Saved data entries:

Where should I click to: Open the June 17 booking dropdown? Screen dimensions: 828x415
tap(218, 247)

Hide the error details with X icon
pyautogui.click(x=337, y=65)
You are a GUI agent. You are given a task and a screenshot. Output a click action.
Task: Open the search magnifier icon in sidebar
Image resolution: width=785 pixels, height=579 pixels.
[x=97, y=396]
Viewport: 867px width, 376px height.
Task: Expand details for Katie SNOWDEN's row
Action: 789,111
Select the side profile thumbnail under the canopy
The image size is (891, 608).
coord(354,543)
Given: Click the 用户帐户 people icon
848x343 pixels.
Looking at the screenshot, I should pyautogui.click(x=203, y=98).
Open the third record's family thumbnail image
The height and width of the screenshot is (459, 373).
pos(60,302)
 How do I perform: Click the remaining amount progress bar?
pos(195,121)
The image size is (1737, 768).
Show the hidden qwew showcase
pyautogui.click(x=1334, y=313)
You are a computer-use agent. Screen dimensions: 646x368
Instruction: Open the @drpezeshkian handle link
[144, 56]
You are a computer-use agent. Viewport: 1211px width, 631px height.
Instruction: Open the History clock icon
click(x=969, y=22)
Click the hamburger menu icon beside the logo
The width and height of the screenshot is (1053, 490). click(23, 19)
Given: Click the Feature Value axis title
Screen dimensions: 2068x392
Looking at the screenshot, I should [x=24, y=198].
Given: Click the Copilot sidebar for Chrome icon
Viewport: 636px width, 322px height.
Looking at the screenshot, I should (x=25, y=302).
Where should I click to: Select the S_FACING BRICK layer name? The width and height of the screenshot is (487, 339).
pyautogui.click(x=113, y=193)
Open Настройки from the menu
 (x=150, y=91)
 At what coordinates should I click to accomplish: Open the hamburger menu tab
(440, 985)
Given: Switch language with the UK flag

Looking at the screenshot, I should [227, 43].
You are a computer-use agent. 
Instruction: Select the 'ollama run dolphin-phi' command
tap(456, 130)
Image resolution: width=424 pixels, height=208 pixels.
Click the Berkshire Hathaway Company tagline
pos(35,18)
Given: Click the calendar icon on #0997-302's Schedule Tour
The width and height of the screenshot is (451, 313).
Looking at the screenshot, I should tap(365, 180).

— What you are asked to do —
An exact transcription of all the records is needed.

— Solution —
Where should I click to: Open the June 17 booking dropdown? Screen dimensions: 828x415
tap(218, 247)

Hide the error details with X icon
pyautogui.click(x=337, y=65)
You are a GUI agent. You are given a task and a screenshot. Output a click action.
Task: Open the search magnifier icon in sidebar
Image resolution: width=785 pixels, height=579 pixels.
[x=97, y=396]
Viewport: 867px width, 376px height.
Task: Expand details for Katie SNOWDEN's row
Action: 789,111
Select the side profile thumbnail under the canopy
The image size is (891, 608).
coord(354,543)
Given: Click the 用户帐户 people icon
848x343 pixels.
Looking at the screenshot, I should pyautogui.click(x=203, y=98).
Open the third record's family thumbnail image
The height and width of the screenshot is (459, 373).
pos(60,302)
 How do I perform: Click the remaining amount progress bar?
pos(195,121)
The image size is (1737, 768).
Show the hidden qwew showcase
pyautogui.click(x=1334, y=313)
You are a computer-use agent. Screen dimensions: 646x368
Instruction: Open the @drpezeshkian handle link
[144, 56]
You are a computer-use agent. Viewport: 1211px width, 631px height.
Instruction: Open the History clock icon
click(x=969, y=22)
Click the hamburger menu icon beside the logo
The width and height of the screenshot is (1053, 490). click(23, 19)
Given: Click the Feature Value axis title
Screen dimensions: 2068x392
Looking at the screenshot, I should [x=24, y=198].
Given: Click the Copilot sidebar for Chrome icon
Viewport: 636px width, 322px height.
Looking at the screenshot, I should (x=25, y=302).
Where should I click to: Select the S_FACING BRICK layer name? The width and height of the screenshot is (487, 339).
pyautogui.click(x=113, y=193)
Open Настройки from the menu
 (x=150, y=91)
 At what coordinates should I click to accomplish: Open the hamburger menu tab
(440, 985)
Given: Switch language with the UK flag

Looking at the screenshot, I should [227, 43].
You are a computer-use agent. 
Instruction: Select the 'ollama run dolphin-phi' command
tap(456, 130)
Image resolution: width=424 pixels, height=208 pixels.
Click the Berkshire Hathaway Company tagline
pos(35,18)
Given: Click the calendar icon on #0997-302's Schedule Tour
The width and height of the screenshot is (451, 313).
Looking at the screenshot, I should tap(365, 180).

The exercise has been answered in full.